TechCrunch published an article yesterday about the challenges of personalization and why no one has been able to innovate beyond what Amazon did 10 years ago. Leena Rao makes a good effort in trying to understand the challenges, mentioning the need for intent-based data, making sense of social, and privacy concerns. All are true. But the framework with which she’s approaching the problem is wrong.
The right way to look at this is by splitting the world of products into two: products that age and products that don’t.
- Books retain value over time. A book you wanted to read last year is something you’d still consider buying today (hence, the existence of airport bookstores). Same goes for movies, which is why Netflix beat Blockbuster.
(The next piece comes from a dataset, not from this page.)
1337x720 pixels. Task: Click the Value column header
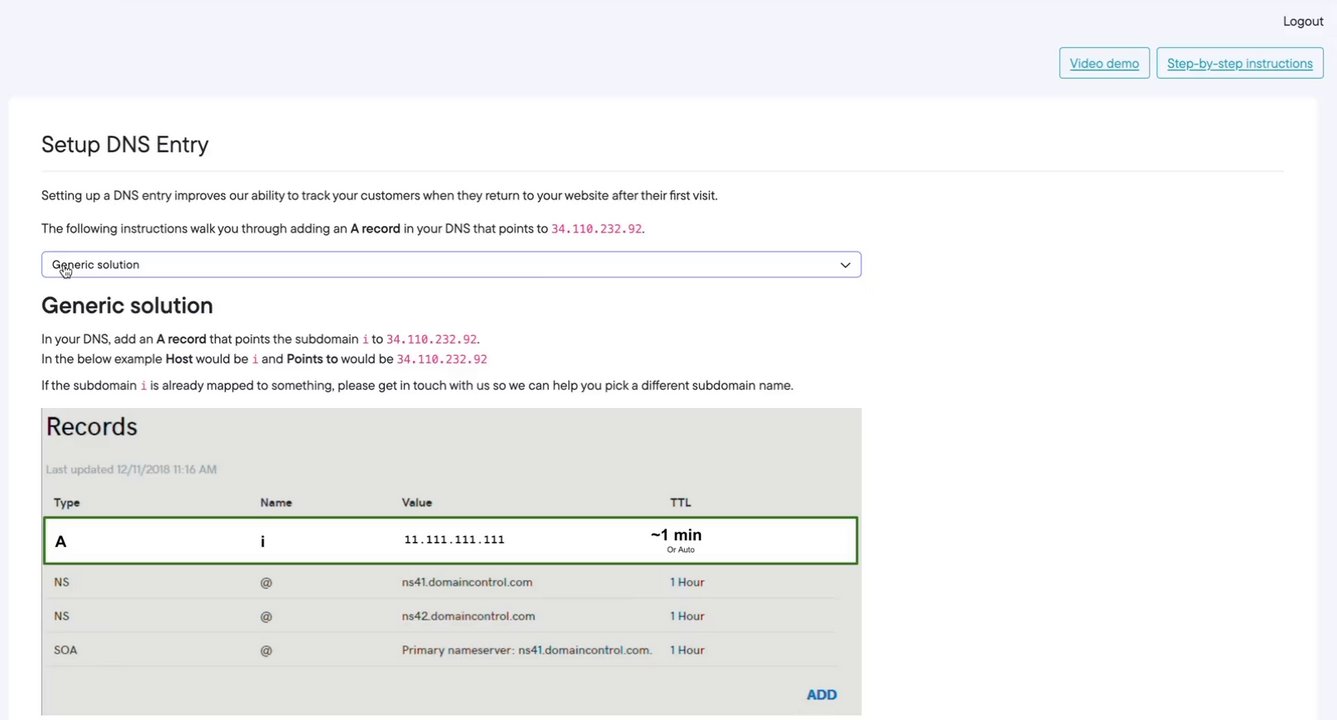pos(417,503)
- Fashion items (shoes, clothing, accessories) do not. Softlines (the retail term for fashion items) are extremely seasonal; items go out of style within months and unsold ones end up on the discount rack.
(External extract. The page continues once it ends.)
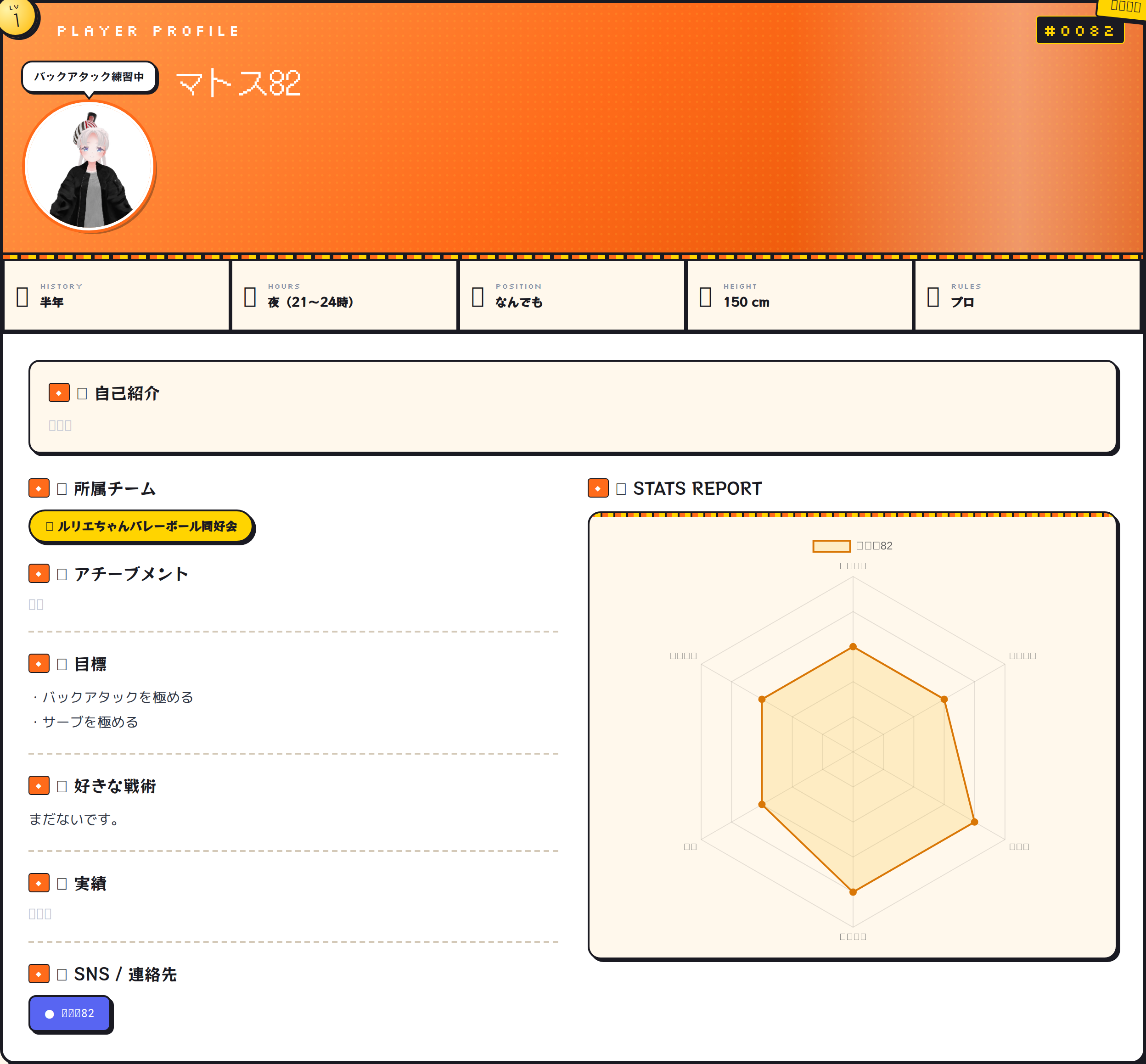This screenshot has height=1064, width=1146.
Task: Open the blue SNS contact button
Action: [x=70, y=1014]
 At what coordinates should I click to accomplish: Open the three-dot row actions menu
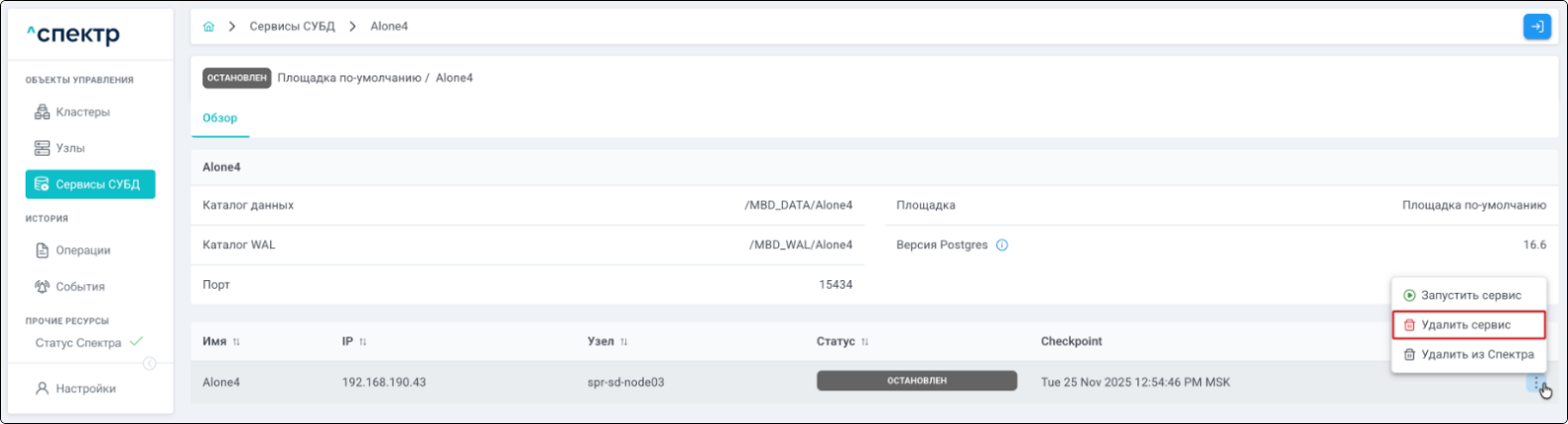click(1536, 383)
You’ll notice that successful personalization tech is tightly focused around items in the first category. Books, music, video, kitchen appliances, gardening equipment, (to a lesser extent) electronics - all things that Amazon’s recommendation algorithms are good at. (I would know, I was the product manager for that team). That’s because these products have a long enough shelf life to reach a critical mass of purchase data. You need dense datasets to do personalization right.
Where does personalization suck? The second category. To make it even more difficult, items in this category tend to be ones that you can look at and within half a second decide if you like it or not. They are visual, tactile, sensual. They are also highly individual - a watch that I love is also something you might hate, even if we share the same taste in movies. Hell, I might even love one watch but hate another that almost looks exactly the same. People shop in this category by gut feel and emotion, not by attempting to maximize a list of requirements and system specs. The result is a very sparse dataset with items going out of style too fast for the algorithms to become useful. What you end up with is least common denominator recs (like white socks and undershirts) that completely lack joy and delight.
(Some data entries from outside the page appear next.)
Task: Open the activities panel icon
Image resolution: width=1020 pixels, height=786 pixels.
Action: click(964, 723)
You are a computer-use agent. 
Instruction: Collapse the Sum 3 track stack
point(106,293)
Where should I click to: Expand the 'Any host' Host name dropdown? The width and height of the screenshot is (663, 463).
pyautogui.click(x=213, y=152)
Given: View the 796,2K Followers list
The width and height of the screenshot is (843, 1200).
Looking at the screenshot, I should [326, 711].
The solution, like Leena points at, is social, although she gets it slightly wrong. I’ll follow up this post with my thoughts on how social can really make personalization work.
Very much agreed. Locations can split the two. Just because you went to a restaurant a year ago didn’t mean that you liked it. If you like hot dogs at 2 in the morning, it doesn’t mean you want to eat them for dinner. There is a balance between an expiring good and a permanent one. We’ve had a huge focus on personalization for local at gtrot. We find that social helps create stronger signals and looking at places you’ve been help surface similar places but it still isn’t perfect. Taking into account the what’s happening now is also part of it.